A PyTorch implementation for CVPR2022 paper Source-Free Domain Adaptation via Distribution Estimation.
Apache License 2.0
18 stars 1 forks source link

Did you use train data to test in dataset Office-31 and other datasets? #1

Open IshiKura-a opened 1 year ago

IshiKura-a commented 1 year ago

In prepare_data, we have train dataloader

    target = cfg.DATASET.TARGET_NAME
    dataroot_T = os.path.join(cfg.DATASET.DATAROOT, target)

    with open(os.path.join(cfg.DATASET.DATAROOT, 'category.txt'), 'r') as f:
        classes = f.readlines()
        classes = [c.strip() for c in classes]
    assert(len(classes) == cfg.DATASET.NUM_CLASSES)

    # for clustering
    batch_size = cfg.CLUSTERING.TARGET_BATCH_SIZE
    dataset_type = cfg.CLUSTERING.TARGET_DATASET_TYPE
    print('Building clustering_%s dataloader...' % target)
    dataloaders['clustering_' + target] = CustomDatasetDataLoader(
                dataset_root=dataroot_T, dataset_type=dataset_type,
                batch_size=batch_size, transform=train_transform,
                train=False, num_workers=cfg.NUM_WORKERS,
                classnames=classes)

and test loader

    test_domain = cfg.TEST.DOMAIN if cfg.TEST.DOMAIN != "" else target
    dataroot_test = os.path.join(cfg.DATASET.DATAROOT, test_domain)
    dataloaders['test'] = CustomDatasetDataLoader(
                    dataset_root=dataroot_test, dataset_type=dataset_type,
                    batch_size=batch_size, transform=test_transform,
                    train=False, num_workers=cfg.NUM_WORKERS,
                    classnames=classes)

In clustering, this work use dataloaders['clustering_' + target] directly. Therefore, if cfg.TEST.DOMAIN is unset, this two dataloaders will have the same dataset, which means applying test on train data. Is this a bug or I have just made a mistake ?

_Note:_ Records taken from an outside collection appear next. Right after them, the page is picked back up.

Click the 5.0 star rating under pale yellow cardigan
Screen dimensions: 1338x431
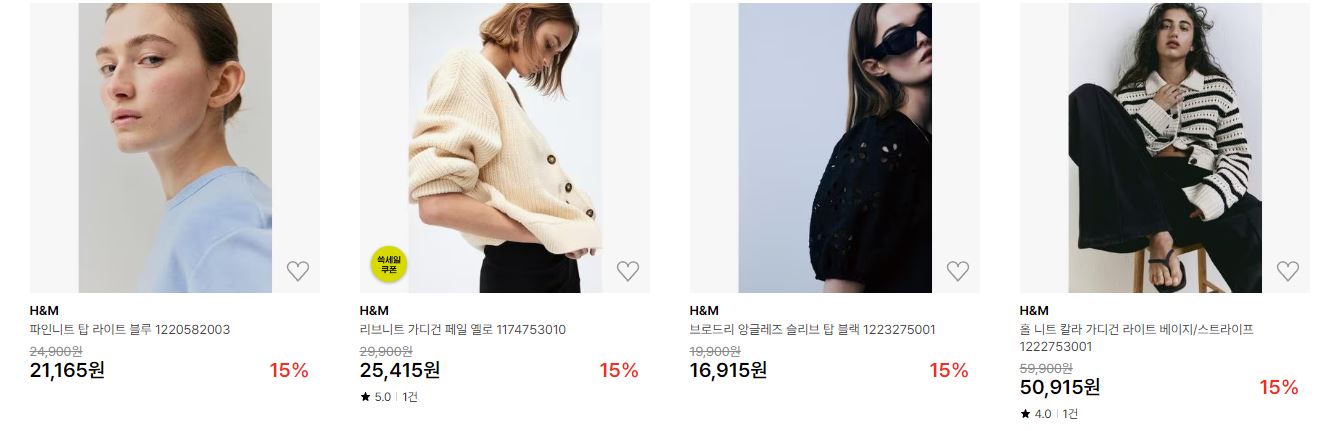pos(376,397)
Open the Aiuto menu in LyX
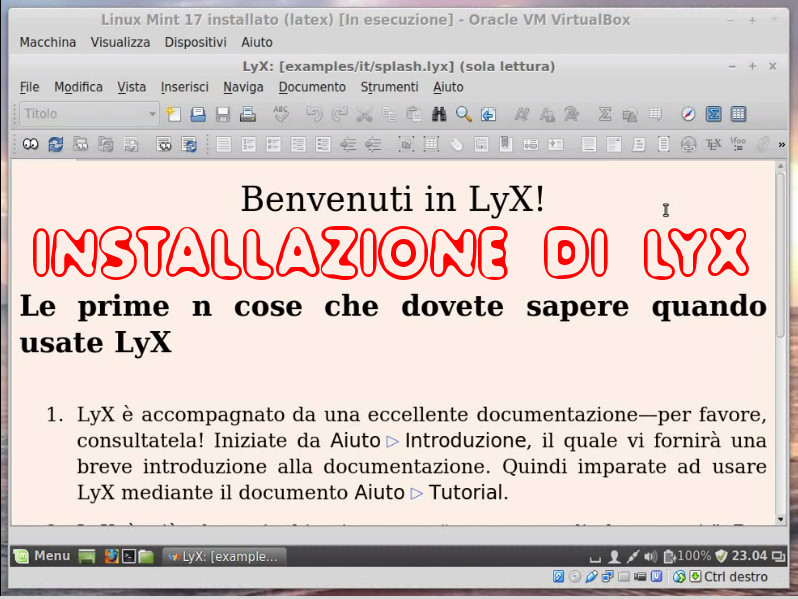The width and height of the screenshot is (798, 599). coord(448,87)
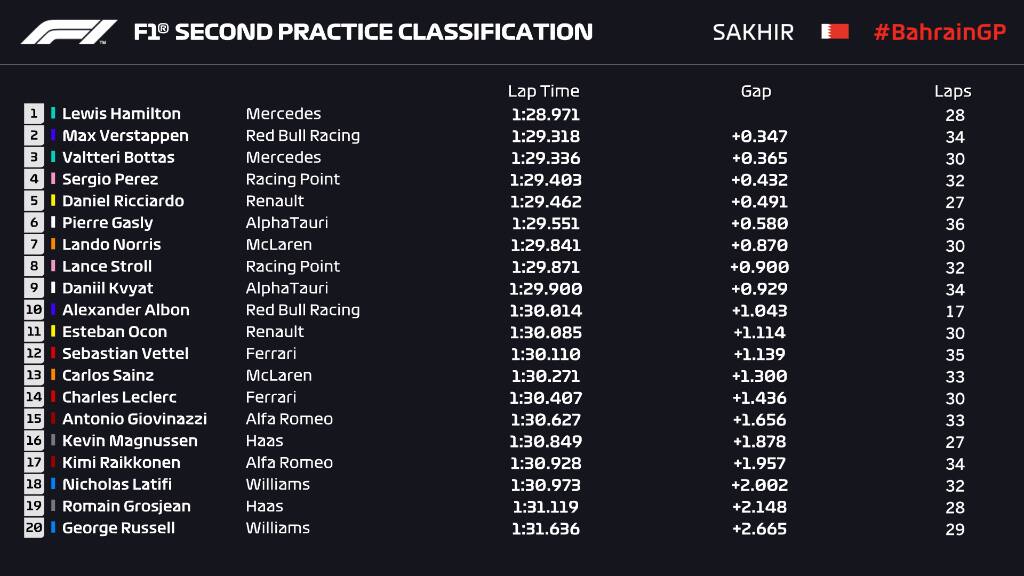This screenshot has height=576, width=1024.
Task: Select position 1 badge beside Lewis Hamilton
Action: 34,114
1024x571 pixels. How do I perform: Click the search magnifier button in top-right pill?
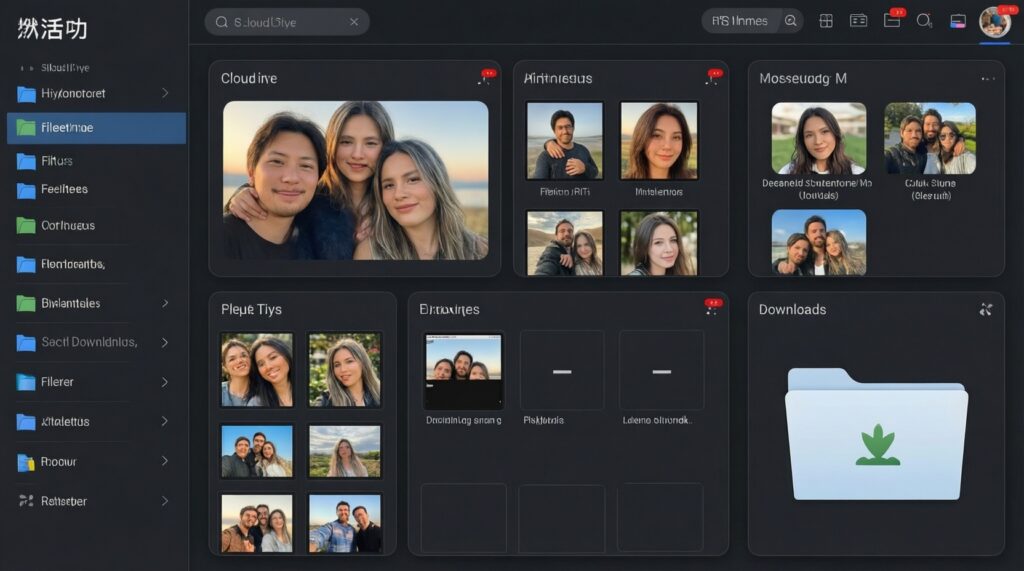point(791,21)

IshiKura-a commented 1 year ago

I tried to change the test dataset by some naive changes in the code. In function prepare_data_Anchor() in prepare_data.py, I simply append this before return dataloaders

    if test_domain == target:
        print('!!!!!! Change dataset of target domain and test')
        dataset = dataloaders['clustering_' + target].dataset
        n = len(dataset)
        idx_perm = torch.randperm(n)
        test_idx = idx_perm[:int(0.1 * n)]
        train_idx = idx_perm[int(0.1 * n):]
        train_data = Subset(dataset, train_idx)
        setattr(train_data.dataset, 'l', len(train_idx))
        test_data = Subset(dataloaders['test'].dataset, test_idx)
        setattr(test_data.dataset, 'l', len(test_idx))

        dataloaders['clustering_' + target].dataset = train_data
        loader = dataloaders['clustering_' + target].dataloader

        dataloaders['clustering_' + target].dataloader = DataLoader(train_data, batch_sampler=loader.batch_sampler,
                                                                    num_workers=loader.num_workers)
        dataloaders['test'].dataset = test_data
        loader = dataloaders['test'].dataloader
        dataloaders['test'].dataloader = DataLoader(test_data, batch_sampler=loader.batch_sampler,
                                                    num_workers=loader.num_workers)

And in single_dataset.py I rewrite __len__() of BaseDataset and BaseDatasetWithoutLabel (otherwise there would be an IndexError):

    def __len__(self):
        try:
            return getattr(self, 'l')
        except AttributeError:
            return len(self.data_paths)

On the Office-31 Dataset, I set the loop to be 50 rather than 1000, and get the results:

image

And your results would be:

image

There's a 3% performance degradation.